Genomic Peak Analysis Web Tool
Description: MotifXplorer is a user-friendly platform designed for non-machine learning professionals to analyze ChIP-seq peaks and gain insights into DNA sequences associated with those peaks. This web tool provides a seamless experience for researchers working with genomic data, enabling them to perform XGBoost analysis and discover significant DNA sequences.
Features:
- Genome Selection: Choose from a variety of reference genomes, including hg19, hg38, mm9, and more.
- Positive Case Analysis: Upload a BED file containing ChIP-seq peaks as positive examples for analysis.
- Negative Example Generation: Automatically generate negative examples by randomly selecting genomic regions based on the positive BED file, or allow users to provide their own negative BED file.
- XGBoost Analysis: Perform XGBoost analysis to identify patterns and classify DNA sequences associated with the peaks.
- Top Signature DNA Sequences: Display the top 10 signature DNA sequences learned by the XGBoost model, providing valuable insights into the underlying biology.

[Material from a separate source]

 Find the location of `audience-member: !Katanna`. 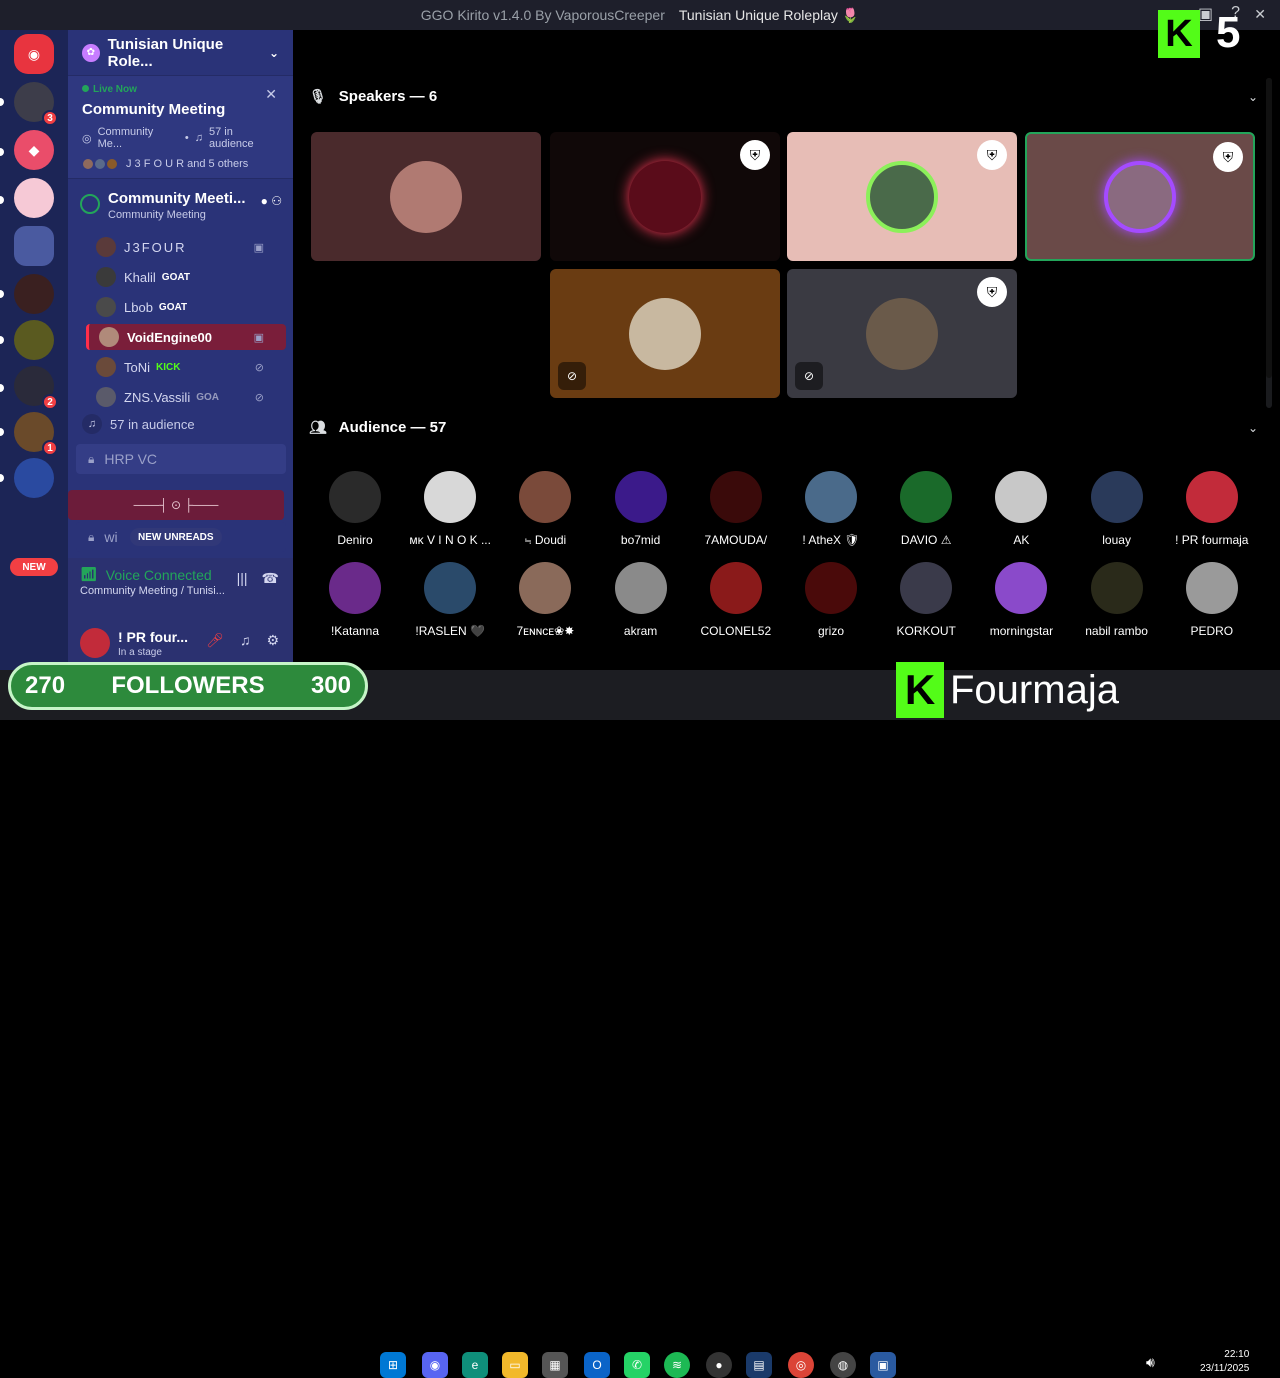

audience-member: !Katanna is located at coordinates (355, 600).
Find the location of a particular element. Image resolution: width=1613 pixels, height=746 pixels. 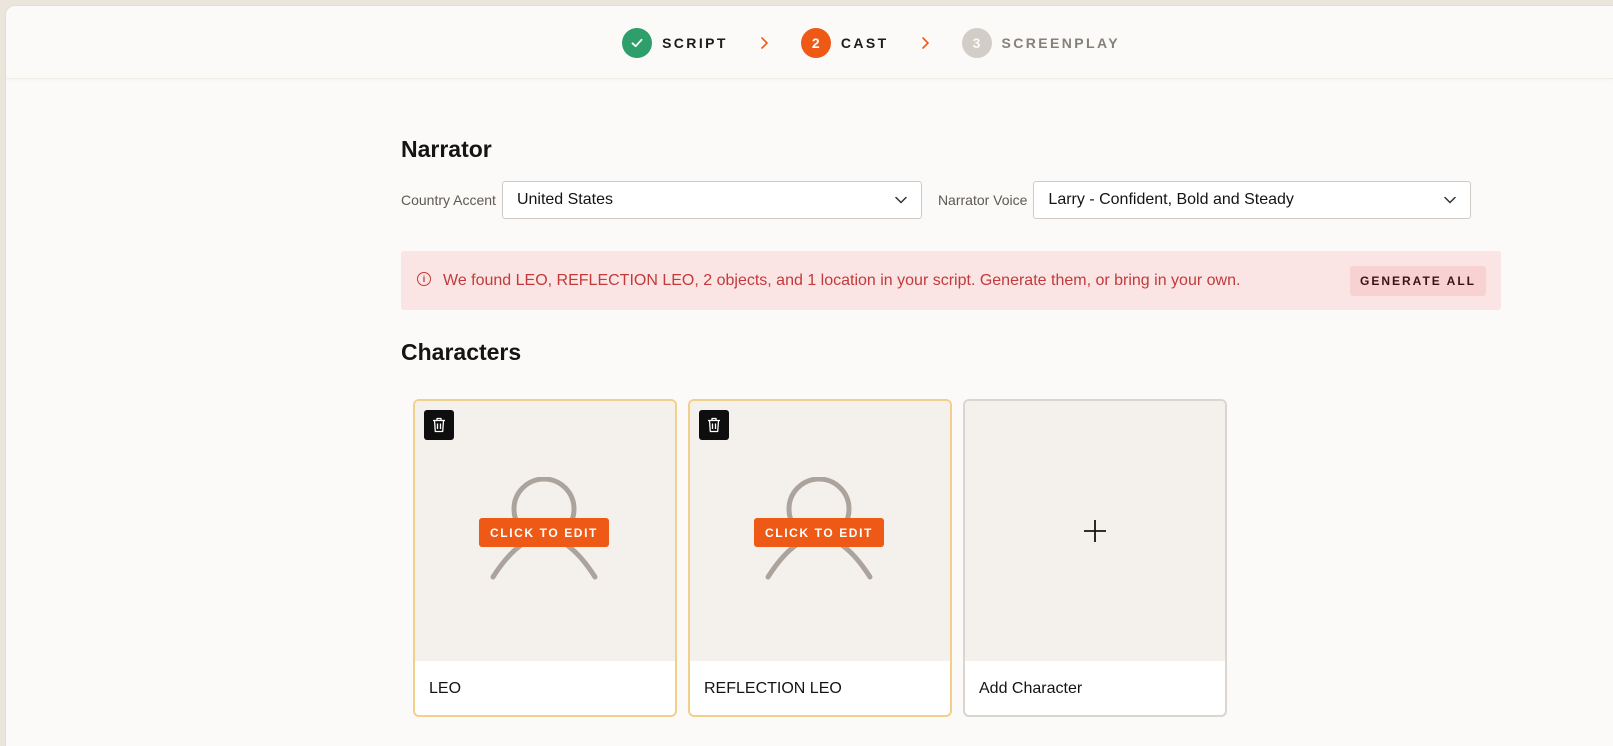

step-cast: 2 CAST is located at coordinates (844, 42).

- Optional Motif Analysis: Conduct motif analysis to identify enriched transcription factor binding motifs within the identified DNA sequences.
By providing an intuitive interface and leveraging machine learning techniques, the Genomic Peak Analysis Web Tool empowers researchers without extensive machine learning expertise to explore and uncover valuable information from their ChIP-seq peak data. The platform simplifies the analysis process, accelerates discoveries, and enhances the understanding of genomic regulatory elements.
Get started with genomic peak analysis today and unlock the hidden patterns within your ChIP-seq data using the Genomic Peak Analysis Web Tool!
Documentation: 1.Analyses Steps: -Select genome (hg19, hg38, mm9, etc).
-Use a bed file as a positive case input.
-Either users bring their own negative example bed file or this webtool automatically design negative examples by taking genomic regions randomly based on the positive bed file uploaded to the web platform.
-Select motif(k-mer) size (from 4 to 10).
2.Feature Importance: Weight Importance: It is based on the number of times a feature appears in the trees of the model. The higher the number of times a feature is used to make splits across all trees, the more important it is considered.
Cover Importance: It is calculated by summing up the average coverage of each feature across all trees. Coverage represents the average number of samples affected by the splits using a particular feature. Features with higher coverage are considered more important.
Gain Importance: It measures the average gain (or improvement in the model's loss function) obtained from splits on a particular feature. Gain importance provides insights into the contribution of each feature to the model's performance improvement.
Total Gain Importance: It is similar to gain importance but takes into account the total gain across all splits using a particular feature. Total gain importance provides a cumulative measure of the contribution of a feature to the model.
Total Cover Importance: Similar to cover importance, total cover importance considers the cumulative coverage across all splits using a feature. It provides an overall measure of the impact of a feature on the model's coverage.
3.Importance Tree: In the decision tree generated by XGBoost, the nodes and leaves represent different components and characteristics of the decision-making process. Here's a breakdown of what nodes and leaves typically represent:
Nodes: Nodes in the decision tree represent decision points or conditions based on features. Each node represents a specific feature and a threshold value that is used to split the data. The decision tree traverses from the root node to the leaf nodes based on the conditions evaluated at each node. Nodes can have child nodes that further divide the data based on different conditions.
Leaf Nodes: Leaf nodes, also known as terminal nodes, are the endpoints of the decision tree. They do not have any child nodes. Each leaf node represents a class or a predicted outcome. When a sample reaches a leaf node during the prediction process, it is assigned to the class associated with that leaf node.
In the visualization of the decision tree, nodes are usually represented as boxes or rectangles, while leaf nodes are represented as boxes with rounded corners or simply as rectangles. The visualization provides a graphical representation of the decision process, showing how the features are used to split the data and make predictions.
By analyzing the decision tree structure, you can gain insights into the decision-making process of the model. It allows you to understand which features are important for classification and how the model partitions the data based on those features to make predictions.